Bei einem Teil der Betroffenen bleiben trotz aller oralen Anpassungsversuche Wirkschwankungen bestehen, zum Teil bedingt durch die immer unzuverlässigere Aufnahme aus dem Magen-Darm-Trakt. Gerätegestützte Therapien können das Fortschreiten der Krankheit zwar nicht aufhalten, aber oft die Motorik erheblich bessern und die Medikamentendosis verringern. Für jüngere, kognitiv intakte Patient:innen kann die tiefe Hirnstimulation sehr hilfreich sein, mit der sich grundsätzlich das patiententypische beste „On“ erreichen lässt. Risiken umfassen Blutungen, geräteassoziierte Komplikationen wie Infektionen und durch die Stimulation selbst bedingte Symptome wie undeutliches Sprechen oder Gleichgewichtsstörung. Wirkung und Sicherheit sind umso günstiger, je kognitiv besser und jünger die Betroffenen sind, was zu einer Altersgrenze von ca. 70–75 Jahren führte. Neue Sonden erlauben eine gezieltere Stimulation des Hirngewebes, die individuellere Einstellungen und Vermeiden von lokalen Nebenwirkungen ermöglicht.
Infusionstherapien: Kontinuierlich kann Apomorphin mittels einer extern getragenen Pumpe subkutan verabreicht werden. Mögliche Nebenwirkungen sind Hautveränderungen wie Knötchenbildung in der Haut, Müdigkeit, Übelkeit oder neuropsychiatrische Symptome. Der Wirksamkeitsnachweis für die Infusionstherapie aus einer randomisierten, doppelblinden Studie erfolgte unter österreichischer Beteiligung. Die Differenz in der Verkürzung der täglichen Off-Dauer und in der Verlängerung der On-Zeit ohne störende Überbewegungen im Vergleich zu Placebo betrug etwa 2 Stunden.
Bei der Levodopa-Infusionstherapie wird die Substanz mittels extern getragener Pumpe und einer Sonde direkt in den Dünndarm verabreicht, wo sie absorbiert wird. Die Wirksamkeit ist deutlich höher als mit oralen Medikamenten. Der Zugewinn an On-Zeit erfolgt nicht auf Kosten vermehrter Überbewegungen; Überbewegungen können gebessert werden. Nebenwirkungen umfassen lokale Reaktionen, Infekte und mechanische Komplikationen.
Neu zugelassen – und auch in Österreich verfügbar – ist die Kombination von Levodopa mit einem COMT-Hemmer in derselben Pumpe, was geringeres Volumen und eine kleinere Pumpe ermöglicht.
Welche gerätebasierte Methode am geeignetsten ist, muss individuell abgewogen werden. Wenn orale Einstellungsversuche von motorischen Schwankungen nicht mehr zu einer ausreichend guten Lebensqualität führen, sollte früh eine Zuweisung an ein spezialisiertes Zentrum erwogen werden.

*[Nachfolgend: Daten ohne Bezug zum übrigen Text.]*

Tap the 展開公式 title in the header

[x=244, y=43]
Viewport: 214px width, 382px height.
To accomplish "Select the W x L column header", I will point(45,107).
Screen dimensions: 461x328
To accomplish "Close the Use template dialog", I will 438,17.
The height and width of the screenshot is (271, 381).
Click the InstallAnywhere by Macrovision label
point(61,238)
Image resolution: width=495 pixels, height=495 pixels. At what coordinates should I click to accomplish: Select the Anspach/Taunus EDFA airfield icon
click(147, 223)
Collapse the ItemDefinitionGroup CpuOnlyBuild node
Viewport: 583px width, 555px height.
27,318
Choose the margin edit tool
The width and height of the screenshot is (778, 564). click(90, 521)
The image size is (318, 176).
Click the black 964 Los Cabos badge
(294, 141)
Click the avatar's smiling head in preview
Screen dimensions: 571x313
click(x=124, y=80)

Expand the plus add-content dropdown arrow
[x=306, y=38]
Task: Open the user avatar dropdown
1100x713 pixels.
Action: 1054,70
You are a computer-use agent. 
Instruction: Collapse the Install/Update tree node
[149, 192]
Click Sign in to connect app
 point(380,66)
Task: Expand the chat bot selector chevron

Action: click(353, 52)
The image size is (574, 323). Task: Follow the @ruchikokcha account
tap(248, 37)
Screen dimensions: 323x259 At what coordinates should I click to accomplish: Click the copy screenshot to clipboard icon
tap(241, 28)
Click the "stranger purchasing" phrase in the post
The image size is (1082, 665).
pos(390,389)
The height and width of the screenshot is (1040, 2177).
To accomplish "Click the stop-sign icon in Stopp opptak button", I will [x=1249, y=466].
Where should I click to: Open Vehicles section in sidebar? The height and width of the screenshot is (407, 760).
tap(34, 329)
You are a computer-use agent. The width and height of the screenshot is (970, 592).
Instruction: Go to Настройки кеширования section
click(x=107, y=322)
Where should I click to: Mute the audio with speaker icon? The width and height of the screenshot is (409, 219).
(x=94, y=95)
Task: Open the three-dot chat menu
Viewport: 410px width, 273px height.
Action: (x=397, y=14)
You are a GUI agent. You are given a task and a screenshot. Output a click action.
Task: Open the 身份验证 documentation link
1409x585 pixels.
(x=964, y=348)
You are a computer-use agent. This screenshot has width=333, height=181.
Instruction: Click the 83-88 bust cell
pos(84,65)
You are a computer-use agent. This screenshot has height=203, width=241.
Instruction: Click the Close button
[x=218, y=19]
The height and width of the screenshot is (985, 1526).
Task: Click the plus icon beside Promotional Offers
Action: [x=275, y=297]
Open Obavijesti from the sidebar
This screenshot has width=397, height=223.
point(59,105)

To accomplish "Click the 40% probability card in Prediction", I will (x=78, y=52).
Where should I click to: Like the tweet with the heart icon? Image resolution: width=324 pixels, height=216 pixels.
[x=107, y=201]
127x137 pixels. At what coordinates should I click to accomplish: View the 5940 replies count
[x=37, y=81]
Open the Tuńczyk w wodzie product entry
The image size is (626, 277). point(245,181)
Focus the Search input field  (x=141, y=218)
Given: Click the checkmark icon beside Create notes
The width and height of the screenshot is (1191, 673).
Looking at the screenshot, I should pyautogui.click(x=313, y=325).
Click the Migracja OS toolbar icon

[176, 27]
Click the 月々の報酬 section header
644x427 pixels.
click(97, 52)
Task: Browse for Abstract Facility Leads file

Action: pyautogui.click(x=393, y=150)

Nichtmedikamentöse Therapien

Die gute Wirksamkeit von Bewegungstherapie wie Physiotherapie, Sport und Tanz ist jetzt in aussagekräftigen randomisierten Studien nachgewiesen. Palliativmedizinische Aspekte sind in späten Stadien im Vordergrund und müssen auch eine adäquate Schmerztherapie beinhalten. Betroffene und Angehörige sollten auf die Angebote der Selbsthilfegruppen aufmerksam gemacht werden.

Wissenswertes für die Praxis

  • Während des gesamten Krankheitsverlaufes sind individuelle Anpassungen der medikamentösen und nichtmedikamentösen Therapien erforderlich.
  • Wenn On-Off-Phasen auftreten, können Levodopa-Einzeldosen oder die Einnahmehäufigkeit erhöht werden. Nahrung beeinträchtigt die Aufnahme.
  • Bei störenden Off-Phasen, die trotz optimierter oraler Basismedikation auftreten, kann lösliches Levodopa helfen oder der Dopaminagonist Apomorphin, der subkutan verabreicht Off-Phasen nach durchschnittlich 7–8 Minuten beenden kann.
  • Wenn diese Anpassungen nicht ausreichend wirken, sind tiefe Hirnstimulation, Levodopa-Infusion (+/– COMT-Hemmer) oder Apomorphin zu erwägen.